URGENT REQUEST FOR INTERVENTION AGAINST THE ONGOING VIOLENT AND ILLEGAL EVICTIONS IN LOLIONDO
View from the Termite Mound, 19 August 2017
To any Tanzanian or international organisation or individual who can do or say anything against the ongoing human rights crime in Loliondo:
In Loliondo, Ngorongoro District, Tanzania there are currently ongoing extrajudicial evictions of the Maasai pastoralists in a 1,500 km2 area. This is the same as the human rights abuse that took place in 2009 and a repeat at this moment was very unexpected.
On Sunday 13th August rangers from Serengeti National Park and Ngorongoro Conservation Area together with the police set fire to bomas (homesteads) in the Oloosek area of Ololosokwan village. The following days the illegal operation has continued to several other areas inside the 1,500 km2, from Ololosokwan in the north to Piyaya 90 kilometres further south, hundreds of bomas (homesteads) have been burned to the ground, and the operation continues.

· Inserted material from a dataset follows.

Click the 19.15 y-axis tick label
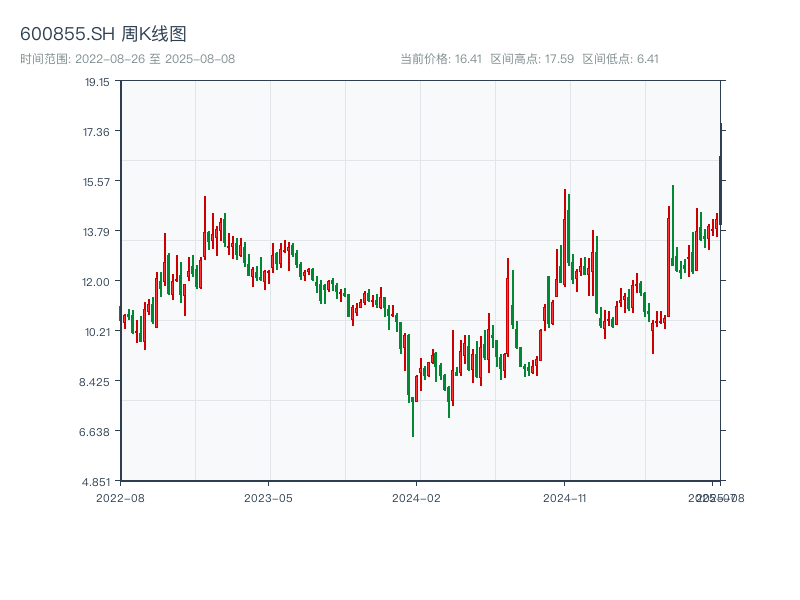 [x=97, y=82]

All the affected areas are classified as village land and should be managed by the villages as per Village Land Act No.5 of 1999 and Local Government (District Authority) Act No.7 of 1982.
Otterlo Business Corporation that organises hunting for Sheikh Mohammed of Dubai has for years been lobbying the Tanzanian government to reclassify the 1,500 km2 area as a protected area and thereby evict the Maasai.

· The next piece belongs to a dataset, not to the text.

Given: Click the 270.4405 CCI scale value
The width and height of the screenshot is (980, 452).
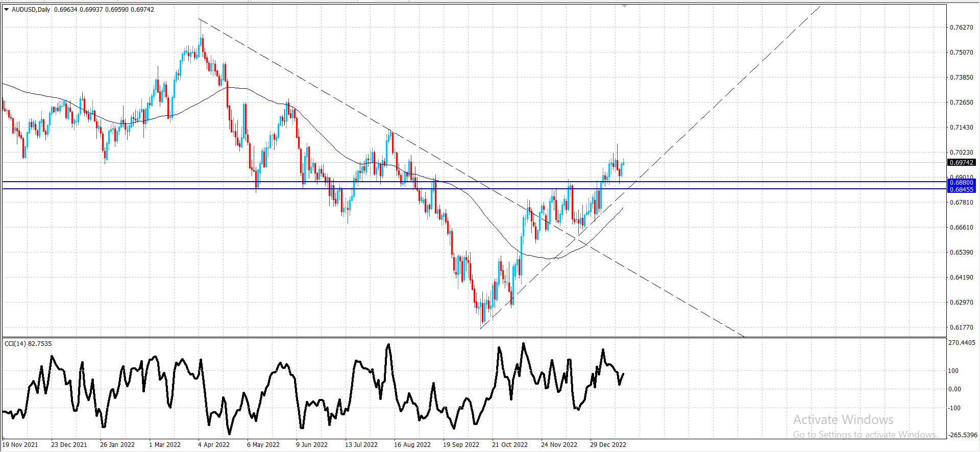Looking at the screenshot, I should pos(962,343).
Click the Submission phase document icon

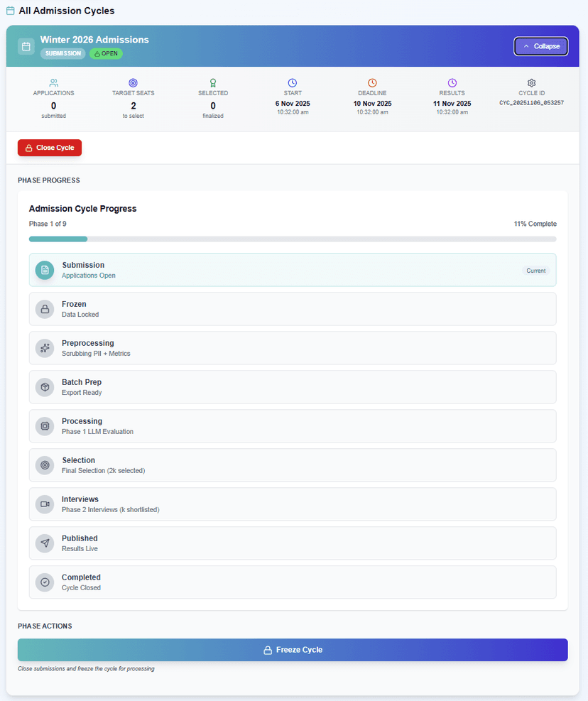[x=45, y=270]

Like in 2009 there’s currently a very severe drought.
Intimidation of local activists has increased, culminating with illegal arrests and malicious prosecution in 2016.
The Arusha Regional Commissioner, Mrisho Gambo, had set up a committee that in April presented a compromise proposal to Prime Minister Kassim Majaliwa whose decision everyone was waiting for, and this makes the operation even more unexpected at this time.

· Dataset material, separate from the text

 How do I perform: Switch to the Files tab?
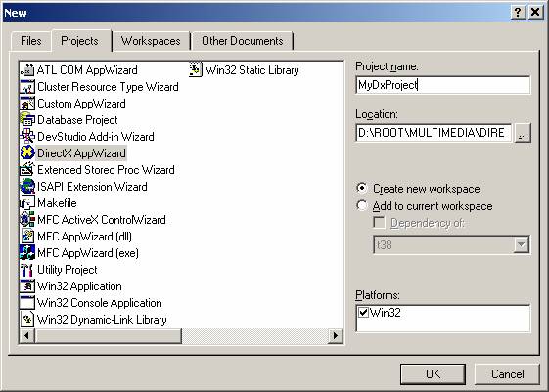tap(31, 41)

The excuse presented by the DC is that people were entering Serengeti National Park too easily. A press release from the Ministry for Natural Resources and Tourism isn’t even trying to hide the fact that bomas are being burned on village land, and says that the operation will go on for fourteen days.
The Minister for Natural Resources and Tourism has told media that it’s evictions from the 1,500 km2 that are taking place, while lying that this land would already be a game reserve (pori la akiba).
The ongoing illegal operation has made access to water and grazing sources impossible, and the extent of dispersal of livestock is yet unknown.
The Tanzanian government must be requested to immediately stop the operation, compensate for losses, allow emergency grazing in Serengeti National Park, and provide food and shelter for the victims.
Legal action must be taken against whoever ordered the operation, and against all participating in it.